The road runs straight south from the ancient city of Sanliurfa in Turkey (actually “Urfa”– the title is a post- Ataturk designation) to a border, or, in our fraught times, perhaps, a BORDER, like our southern one.
The land is almost flat, dry, but productive since the dam on the Euphrates, which drowned may old villages, allowed irrigated winter wheat to be grown. The drowned villages have been rebuilt. The people of the countryside are Kurds rather than Anatolians, with a leavening of Arabs near the border.
They are contentious, argumentative, overwhelmingly hospitable (one thing they do is continually roll you cigarettes; once I had one behind each ear I HAD to smoke, but sweet Turkish tobacco is not that bad). They drink endless coffee and not very hidden “raki”, the anise- flavored local vodka. One reason they do not have all that much visible alcohol is not Islamic; booze in Turkey is a state project, which means the Kurds would have to buy it from a government they do not love, but I ordered and drank it every night in our hotel.
That road runs into Syria about thirty miles south of the city. On the other side… well, go west 40 more miles or so, turn left, and you can watch the seige of Kobani.

**WHAT IS BEING ASKED**
In the passage about the road south from Sanliurfa, roughly how far south of the city does the road cross into Syria?

**ENTRIES**
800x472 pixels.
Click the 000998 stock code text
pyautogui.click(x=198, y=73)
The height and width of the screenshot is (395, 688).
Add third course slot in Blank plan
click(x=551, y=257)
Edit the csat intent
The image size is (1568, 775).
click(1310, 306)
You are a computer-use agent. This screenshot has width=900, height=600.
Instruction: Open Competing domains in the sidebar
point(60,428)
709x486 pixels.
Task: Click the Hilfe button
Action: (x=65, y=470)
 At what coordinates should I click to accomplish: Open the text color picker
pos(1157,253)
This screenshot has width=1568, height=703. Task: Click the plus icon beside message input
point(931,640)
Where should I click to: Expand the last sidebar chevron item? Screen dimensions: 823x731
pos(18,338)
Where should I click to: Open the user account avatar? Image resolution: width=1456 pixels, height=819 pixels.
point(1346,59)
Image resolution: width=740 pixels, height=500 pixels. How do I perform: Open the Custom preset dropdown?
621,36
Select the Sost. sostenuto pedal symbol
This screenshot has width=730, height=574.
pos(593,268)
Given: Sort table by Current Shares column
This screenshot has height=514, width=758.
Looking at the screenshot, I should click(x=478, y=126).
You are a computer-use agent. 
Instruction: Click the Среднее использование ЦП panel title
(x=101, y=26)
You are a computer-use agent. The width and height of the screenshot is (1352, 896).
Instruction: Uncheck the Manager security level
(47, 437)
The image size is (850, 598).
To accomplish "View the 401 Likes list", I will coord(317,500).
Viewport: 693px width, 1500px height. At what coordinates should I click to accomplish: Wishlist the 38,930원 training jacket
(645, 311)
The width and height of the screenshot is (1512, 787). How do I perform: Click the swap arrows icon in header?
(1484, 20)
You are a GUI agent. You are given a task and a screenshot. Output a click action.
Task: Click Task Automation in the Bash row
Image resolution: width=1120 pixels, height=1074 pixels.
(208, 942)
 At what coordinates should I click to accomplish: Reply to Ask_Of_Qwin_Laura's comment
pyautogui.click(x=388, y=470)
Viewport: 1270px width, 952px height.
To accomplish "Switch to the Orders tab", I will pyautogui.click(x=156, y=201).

**EXPECTED ANSWER**
About thirty miles.